I showed the dark line along one of my teeth.
“You keep going out with me,” Alfonso said.
The man with no thumb passed by our table but didn’t sit down.
“How you doing, buddy?” he asked Alfonso. He didn’t say anything to me.
“Aw, I’m doing everything,” Alfonso said.
“Go high places,” I heard the man say as he kept walking. “He don’t believe we cousins now,” Alfonso said.
“We are, though,” I said.
“He’s talking about you taking him high places, I could take you high places. Take you so high you’d start talking to Jesus.”
I said nothing.
“Shit. You frustrate a man. Shit.”
The man with no thumb passed by our table again. “She make you feel like a king, don’t she, buddy?”
“Naw, she don’t make me feel like no king, shit.”
He got up from the table. He looked at me hard, and then he left me in the restaurant. I thought he was coming back but he didn’t. At first I thought he was standing around outside to get some air or smoke, but when I went outside to look for him, he wasn’t there. I came back in the restaurant and sat down.
A man sat down across from me. He didn’t look old enough to be my father, he looked old enough to be my grandfather.
“My name’s Moses Tripp,” he said.
I didn’t give a shit what his name was, I was thinking in the kind of language Alfonso would use. I didn’t want him sitting there and I was wishing Alfonso would come back.
“Alonso coming back?”
I told him my cousin’s name was Alfonso. “Shit, that nigger ain’t none of your cousin.

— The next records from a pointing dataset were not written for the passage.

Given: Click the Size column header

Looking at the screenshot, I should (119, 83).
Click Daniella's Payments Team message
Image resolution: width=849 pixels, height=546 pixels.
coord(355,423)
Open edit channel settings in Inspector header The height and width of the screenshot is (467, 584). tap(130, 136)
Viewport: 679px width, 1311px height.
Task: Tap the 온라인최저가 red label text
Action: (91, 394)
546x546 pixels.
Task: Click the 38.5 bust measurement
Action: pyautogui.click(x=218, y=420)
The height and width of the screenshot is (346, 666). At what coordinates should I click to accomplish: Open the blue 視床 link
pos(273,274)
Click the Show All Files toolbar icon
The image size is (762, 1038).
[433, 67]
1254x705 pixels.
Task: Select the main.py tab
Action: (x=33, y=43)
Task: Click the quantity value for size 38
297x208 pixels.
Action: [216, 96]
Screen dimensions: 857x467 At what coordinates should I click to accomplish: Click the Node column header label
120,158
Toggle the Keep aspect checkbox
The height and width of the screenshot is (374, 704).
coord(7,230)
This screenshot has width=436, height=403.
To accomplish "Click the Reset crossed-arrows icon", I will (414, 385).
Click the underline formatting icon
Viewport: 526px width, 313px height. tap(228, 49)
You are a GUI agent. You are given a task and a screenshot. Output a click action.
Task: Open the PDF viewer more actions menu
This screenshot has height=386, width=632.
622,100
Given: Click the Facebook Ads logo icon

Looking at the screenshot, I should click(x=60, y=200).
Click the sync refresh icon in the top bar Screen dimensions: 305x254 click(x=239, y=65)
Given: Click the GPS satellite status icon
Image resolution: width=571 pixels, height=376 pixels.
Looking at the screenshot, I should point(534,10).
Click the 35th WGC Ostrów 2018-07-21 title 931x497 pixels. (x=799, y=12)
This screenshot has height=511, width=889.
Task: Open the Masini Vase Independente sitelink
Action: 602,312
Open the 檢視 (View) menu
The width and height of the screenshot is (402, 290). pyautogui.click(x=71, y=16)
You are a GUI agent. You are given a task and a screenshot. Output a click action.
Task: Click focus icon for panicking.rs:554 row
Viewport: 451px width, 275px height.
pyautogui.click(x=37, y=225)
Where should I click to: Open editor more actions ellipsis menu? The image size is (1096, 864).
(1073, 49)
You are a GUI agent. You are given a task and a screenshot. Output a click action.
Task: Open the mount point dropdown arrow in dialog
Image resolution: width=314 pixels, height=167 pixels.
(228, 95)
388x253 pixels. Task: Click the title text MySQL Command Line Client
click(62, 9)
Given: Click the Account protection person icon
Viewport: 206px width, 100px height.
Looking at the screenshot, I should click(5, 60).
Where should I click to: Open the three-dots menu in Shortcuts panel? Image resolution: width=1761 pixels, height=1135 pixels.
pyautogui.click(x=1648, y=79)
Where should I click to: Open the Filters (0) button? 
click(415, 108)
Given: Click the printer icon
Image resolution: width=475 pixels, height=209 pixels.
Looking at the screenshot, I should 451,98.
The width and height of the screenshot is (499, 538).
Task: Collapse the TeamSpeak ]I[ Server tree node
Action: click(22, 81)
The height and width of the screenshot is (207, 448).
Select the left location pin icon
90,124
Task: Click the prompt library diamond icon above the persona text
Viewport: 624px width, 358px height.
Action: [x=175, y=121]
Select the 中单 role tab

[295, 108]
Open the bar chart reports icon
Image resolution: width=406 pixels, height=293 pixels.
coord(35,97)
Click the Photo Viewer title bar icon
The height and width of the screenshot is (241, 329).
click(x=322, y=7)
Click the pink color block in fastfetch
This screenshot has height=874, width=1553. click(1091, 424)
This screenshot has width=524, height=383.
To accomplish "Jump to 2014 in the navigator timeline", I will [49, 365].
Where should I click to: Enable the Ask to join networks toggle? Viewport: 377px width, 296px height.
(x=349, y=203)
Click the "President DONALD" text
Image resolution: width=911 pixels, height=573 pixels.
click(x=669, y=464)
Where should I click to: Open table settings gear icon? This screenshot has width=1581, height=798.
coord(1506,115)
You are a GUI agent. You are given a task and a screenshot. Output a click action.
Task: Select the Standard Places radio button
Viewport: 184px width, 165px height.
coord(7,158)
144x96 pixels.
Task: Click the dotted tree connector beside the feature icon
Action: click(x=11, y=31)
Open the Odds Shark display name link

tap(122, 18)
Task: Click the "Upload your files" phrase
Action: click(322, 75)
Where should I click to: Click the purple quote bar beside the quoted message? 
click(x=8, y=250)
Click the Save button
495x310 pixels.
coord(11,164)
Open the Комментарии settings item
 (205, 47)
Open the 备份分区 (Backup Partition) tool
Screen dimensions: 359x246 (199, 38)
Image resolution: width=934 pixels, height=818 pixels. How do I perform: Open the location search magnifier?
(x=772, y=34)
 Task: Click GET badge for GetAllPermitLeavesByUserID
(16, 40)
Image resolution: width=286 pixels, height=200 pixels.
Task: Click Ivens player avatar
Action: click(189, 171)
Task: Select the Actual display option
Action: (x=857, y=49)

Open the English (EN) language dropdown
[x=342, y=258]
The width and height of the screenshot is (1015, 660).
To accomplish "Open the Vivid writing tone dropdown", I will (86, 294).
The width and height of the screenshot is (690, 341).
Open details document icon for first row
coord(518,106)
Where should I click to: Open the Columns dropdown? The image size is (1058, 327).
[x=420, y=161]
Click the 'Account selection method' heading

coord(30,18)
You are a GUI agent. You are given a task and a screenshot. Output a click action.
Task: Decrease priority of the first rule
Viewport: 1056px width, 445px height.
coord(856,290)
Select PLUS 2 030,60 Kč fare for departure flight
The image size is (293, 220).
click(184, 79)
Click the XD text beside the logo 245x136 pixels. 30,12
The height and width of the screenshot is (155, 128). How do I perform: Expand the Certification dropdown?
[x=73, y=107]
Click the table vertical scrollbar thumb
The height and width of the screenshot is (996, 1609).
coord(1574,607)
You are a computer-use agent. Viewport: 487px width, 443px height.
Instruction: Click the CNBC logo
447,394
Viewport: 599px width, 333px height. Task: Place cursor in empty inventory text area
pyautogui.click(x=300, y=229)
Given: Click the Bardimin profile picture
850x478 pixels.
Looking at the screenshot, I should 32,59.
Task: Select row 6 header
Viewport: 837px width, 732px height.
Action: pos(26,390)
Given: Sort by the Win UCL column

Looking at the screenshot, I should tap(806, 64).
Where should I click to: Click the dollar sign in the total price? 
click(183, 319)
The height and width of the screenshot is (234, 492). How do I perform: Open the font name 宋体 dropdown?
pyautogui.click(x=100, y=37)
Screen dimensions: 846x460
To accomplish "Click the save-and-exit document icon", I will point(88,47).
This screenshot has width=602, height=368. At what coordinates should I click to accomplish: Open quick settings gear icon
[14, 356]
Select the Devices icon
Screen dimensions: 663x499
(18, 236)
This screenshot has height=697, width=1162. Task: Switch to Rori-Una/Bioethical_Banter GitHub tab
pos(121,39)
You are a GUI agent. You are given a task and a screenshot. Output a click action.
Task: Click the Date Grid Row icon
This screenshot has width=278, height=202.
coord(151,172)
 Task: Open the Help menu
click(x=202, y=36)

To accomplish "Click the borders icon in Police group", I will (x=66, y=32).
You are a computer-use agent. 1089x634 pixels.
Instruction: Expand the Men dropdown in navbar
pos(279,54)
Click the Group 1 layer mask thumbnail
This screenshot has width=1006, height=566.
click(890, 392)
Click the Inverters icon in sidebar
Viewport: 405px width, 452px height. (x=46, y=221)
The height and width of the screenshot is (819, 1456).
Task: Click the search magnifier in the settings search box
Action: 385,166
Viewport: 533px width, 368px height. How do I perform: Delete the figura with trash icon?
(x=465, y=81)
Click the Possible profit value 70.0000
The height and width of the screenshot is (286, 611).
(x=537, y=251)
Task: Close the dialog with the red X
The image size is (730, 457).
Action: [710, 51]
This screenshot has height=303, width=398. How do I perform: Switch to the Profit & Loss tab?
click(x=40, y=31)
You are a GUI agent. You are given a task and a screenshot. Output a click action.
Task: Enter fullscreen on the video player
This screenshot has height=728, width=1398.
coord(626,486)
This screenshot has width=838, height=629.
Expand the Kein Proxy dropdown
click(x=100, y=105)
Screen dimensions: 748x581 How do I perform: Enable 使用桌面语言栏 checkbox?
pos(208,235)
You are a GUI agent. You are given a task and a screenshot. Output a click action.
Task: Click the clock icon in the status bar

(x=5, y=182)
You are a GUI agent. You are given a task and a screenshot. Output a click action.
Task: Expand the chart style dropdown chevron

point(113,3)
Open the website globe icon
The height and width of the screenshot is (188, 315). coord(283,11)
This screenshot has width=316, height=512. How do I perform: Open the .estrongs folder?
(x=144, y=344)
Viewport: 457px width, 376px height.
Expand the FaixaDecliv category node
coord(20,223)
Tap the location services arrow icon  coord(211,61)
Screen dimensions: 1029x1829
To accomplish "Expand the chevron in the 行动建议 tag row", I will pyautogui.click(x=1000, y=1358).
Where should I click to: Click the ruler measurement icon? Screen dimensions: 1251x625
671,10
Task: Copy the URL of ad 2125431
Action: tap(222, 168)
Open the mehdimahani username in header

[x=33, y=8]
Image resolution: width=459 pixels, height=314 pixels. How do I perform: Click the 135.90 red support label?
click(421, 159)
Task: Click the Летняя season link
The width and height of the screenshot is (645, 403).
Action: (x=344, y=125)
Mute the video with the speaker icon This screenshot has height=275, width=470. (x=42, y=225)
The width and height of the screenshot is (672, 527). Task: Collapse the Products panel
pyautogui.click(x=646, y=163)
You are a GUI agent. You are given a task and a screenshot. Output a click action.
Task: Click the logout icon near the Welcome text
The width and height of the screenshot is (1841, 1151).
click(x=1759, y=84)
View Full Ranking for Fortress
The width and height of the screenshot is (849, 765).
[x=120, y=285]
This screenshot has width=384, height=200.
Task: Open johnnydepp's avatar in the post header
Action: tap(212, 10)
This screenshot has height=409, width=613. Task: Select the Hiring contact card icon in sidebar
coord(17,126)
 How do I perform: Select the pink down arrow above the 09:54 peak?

He coming back, or are you free?”
I said he was coming back.
“Well, I just take up some of your time till he come back.”
I sat there. I didn’t know whether to get up and try to go home alone, or wait for Alfonso.
“If I had the money, baby, I’d buy you a beer, but I ain’t got the money. I just got enou
gh to, uh . . .” He cleared his throat, but didn’t say anything.
I just looked at him.
“You look so sweet,” he said. “You look choice. That’s how you look. Choice . . . I got, uh, five dollars. You think that’ll do?” He slid it across the table at me.
I got up and went out. He followed me out. I was thinking I should’ve known he’d follow me out.
“Do it for me, huh? Come on, honey. This is my last five.”
“Leave me alone.”
“Least feel on it for me. That ain’t fair. Five dollars for a feel, that ain’t . . . Alonso ain’t got nothing I . . . let me.” He reached for me down between my legs, then he screamed and pulled his hand back. He called me “bitch”.
I could feel him filling the whole crease in my behind. He put his arms around my waist and fingered the front of me. Charlotte said the girl put it in her mouth, because she didn’t know it was poison, she thought it was a nut. When the cops came, Moses Tripp said he wasn’t trying to do nothing but buy me a beer.
I told Elvira, “He claimed he wasn’t trying to do nothing but buy me a beer, but that wasn’t all he was trying to buy.”
She told me not to tell it to her, there wasn’t nothing she could do for me. She told me to tell it to them.
“I didn’t tell anybody,” I said. “I just let the man tell his side.”
“How you doing?”
“Awright.”
“That’s more than me,” the man with no thumb said. “I ain’t even doing.”
Where’d you get the knife from anyway? Daddy asked. I told him that that was the little knife that Freddy gave me.
I thought that was a play knife, Mama said. Naw, it was a real one.
Where was Alfonso during all this? Daddy asked. I didn’t answer.
I thought you said you went out with Alfonso. I did.
I thought it was a rubber knife, said Mama. Then where was he? Daddy asked.
I said nothing.
You won’t talk to them, but you could talk to us, my father said. It’s not even like you. Stabbing a man.